Document segment:

********************

ADVOCACY THAT CHANGES MINDS

In honor of our founder’s tireless efforts to promote the rights and fair treatment of people with histories of justice involvement, Fortune launched the David Rothenberg Center for Public Policy (DRCPP) in 2007. DRCPP resourced and advanced our policy development, advocacy, technical assistance, training, and community education efforts.

Fortune’s unique three-dimensional perspective and approach to shaping policy make the agency particularly effective in advocacy. Because the David Rothenberg Center for Public Policy (DRCPP) is a policy center embedded in a significant direct service organization, we can leverage specific advantages not available to other advocacy organizations.

These advantages include:

1) Cultural Competency

Having professional staff at every level of the agency and Governing Board directly impacted by the legal system helps identify barriers to reentry, craft policy recommendations, and advocate for change.

********************

Stored data:
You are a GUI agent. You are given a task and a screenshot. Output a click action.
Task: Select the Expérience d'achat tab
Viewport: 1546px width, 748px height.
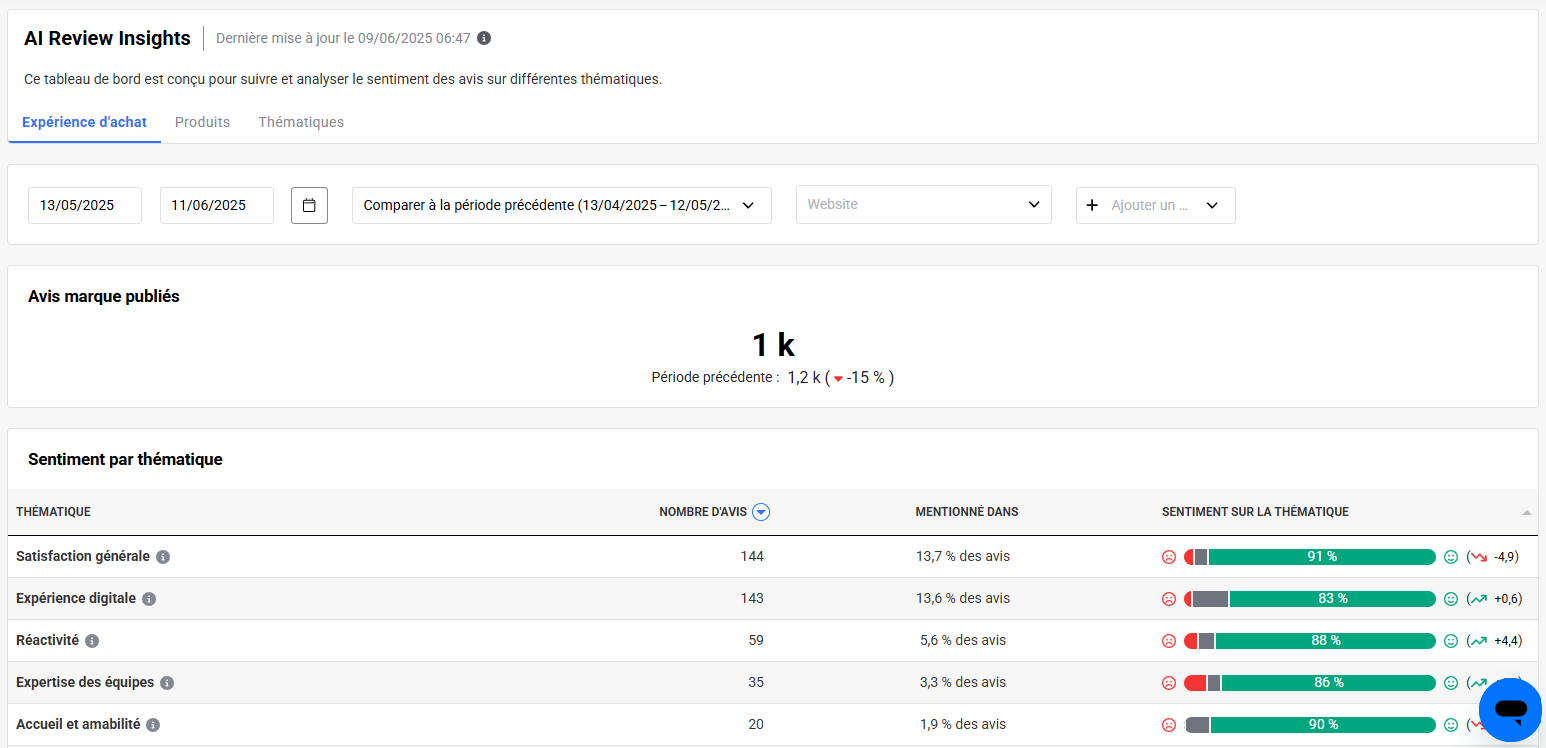(84, 122)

********************

To be done:
1) Rewrite the advocacy passage from "ADVOCACY THAT CHANGES" to "community education efforts.", changing "tireless" to "unwavering".
2) In the advocacy passage, in what year did Fortune launch the David Rothenberg Center for Public Policy?
3) Continue the advocacy passage on Fortune's policy center from the point where it stops.

Task-by-task answers:
1)
ADVOCACY THAT CHANGES MINDS

In honor of our founder’s unwavering efforts to promote the rights and fair treatment of people with histories of justice involvement, Fortune launched the David Rothenberg Center for Public Policy (DRCPP) in 2007. DRCPP resourced and advanced our policy development, advocacy, technical assistance, training, and community education efforts.

2) 2007

3)
2) Access to Policymakers

As a longstanding service provider, we have solid, mutually beneficial relationships with policymakers. We leverage these relationships to gain access to key players and help advance our agenda.

3) Natural Base of Constituents

Fortune maintains a natural and closely connected base of grassroots constituents. Each year, Fortune serves thousands of people with legal system involvement through various discharge planning, reentry services, and alternatives to incarceration programming.

Promoting Desistance: Transforming Community Supervision for Lasting Change

The Fortune Society and the Center for Effective Public Policy (CEPP) joined forces to create a training session focusing on fostering desistance to create safer, stronger communities. Participants will learn to distinguish desistance from recidivism, explore the limitations of current evaluation metrics, and implement innovative strategies to promote lasting rehabilitation.

Both Sides of the Bars

Both Sides of the Bars” (BSTOB) is our thought-provoking show, aired monthly. It explores the criminal legal system from diverse perspectives, especially those directly impacted. Through meaningful discussions, we examine systemic challenges, intersections of social justice, and efforts to create a more equitable future.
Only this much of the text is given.